Matecki zu den Arbeitsmarktdaten: Besser ist noch nicht gut
(Berlin) - Zu den aktuellen Arbeitsmarktdaten sagte DGB-Vorstandsmitglied Claus Matecki am Donnerstag (30. August 2007) in Berlin:
Der Abbau der Arbeitslosigkeit setzt sich dank guter Konjunktur fort, aber auch 3,7 Millionen Arbeitslose sind noch lange kein Grund zum Jubeln. Zudem hat sich die Qualität der neuen Jobs nicht verbessert. Atypische Beschäftigungsverhältnisse und Einkommensunterschiede nehmen weiter zu.
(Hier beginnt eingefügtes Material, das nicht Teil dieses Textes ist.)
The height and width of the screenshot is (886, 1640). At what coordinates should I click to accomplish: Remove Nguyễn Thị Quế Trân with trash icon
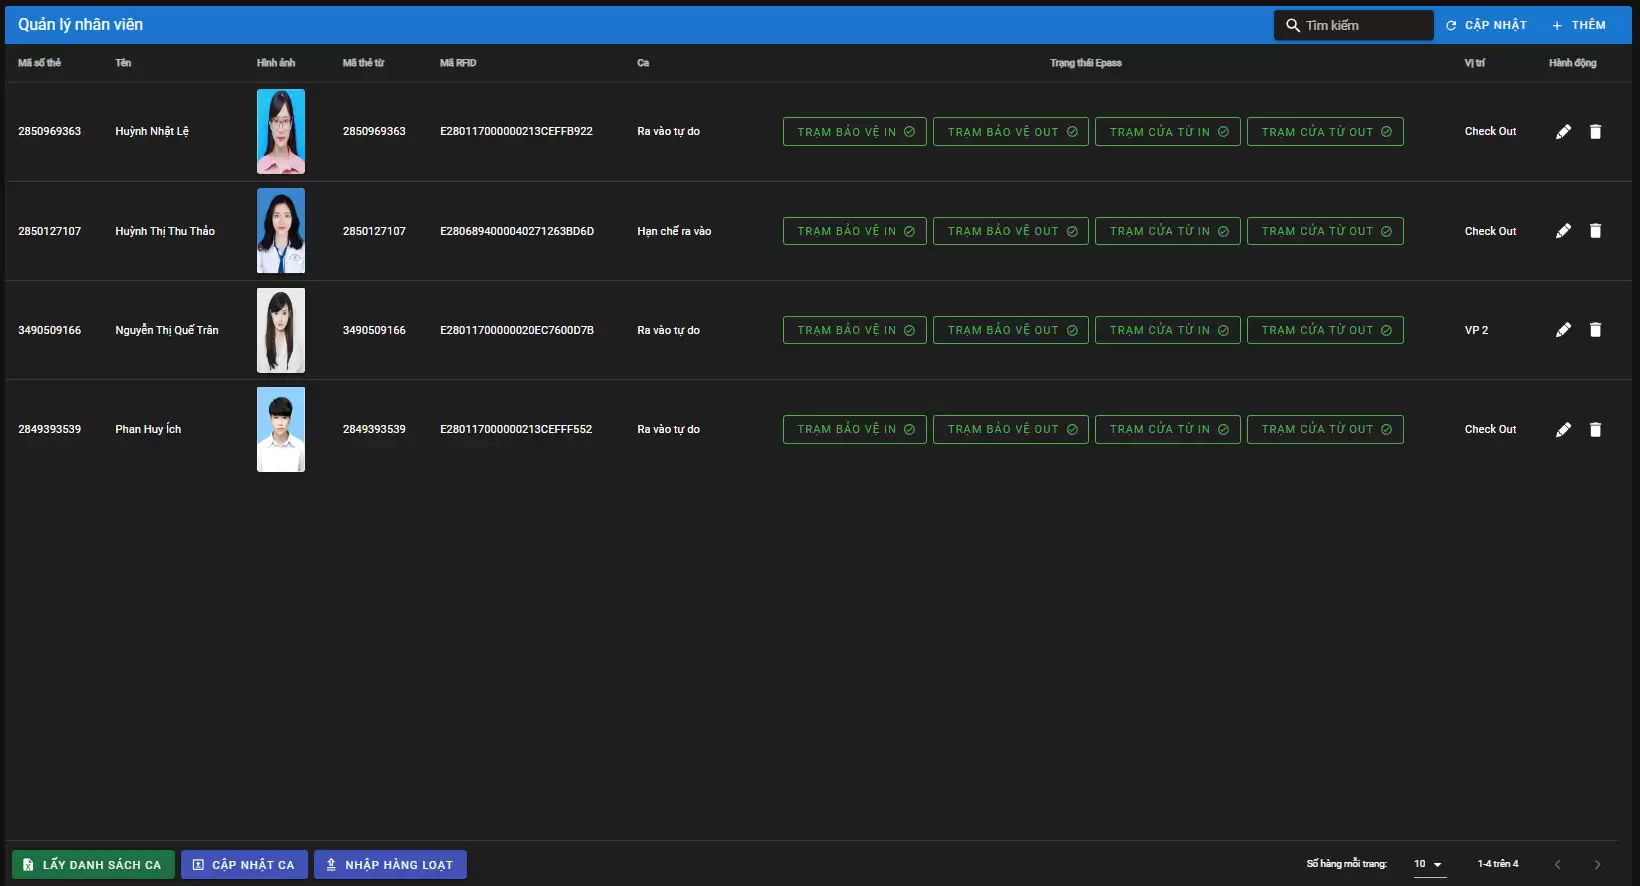(1595, 330)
Deshalb brauchen wir bessere Regeln auf dem Arbeitsmarkt: Gleicher Lohn für gleiche Arbeit in der Zeitarbeit, Schluss mit der staatlichen Förderung geringfügiger Beschäftigungsverhältnisse, Mindestlohn gegen Lohndumping. Seine besten Tage hat der Aufschwung bereits hinter sich die Arbeitslosigkeit und ihre Bekämpfung bleibt Hauptaufgabe der Großen Koalition und der Arbeitgeber. Nötig ist dabei u.a. verstärktes Engagement in Aus- und Weiterbildung, um auch den so genannten Altbewerbern, älteren Erwerbslosen und Langzeitarbeitslosen eine Perspektive zu geben.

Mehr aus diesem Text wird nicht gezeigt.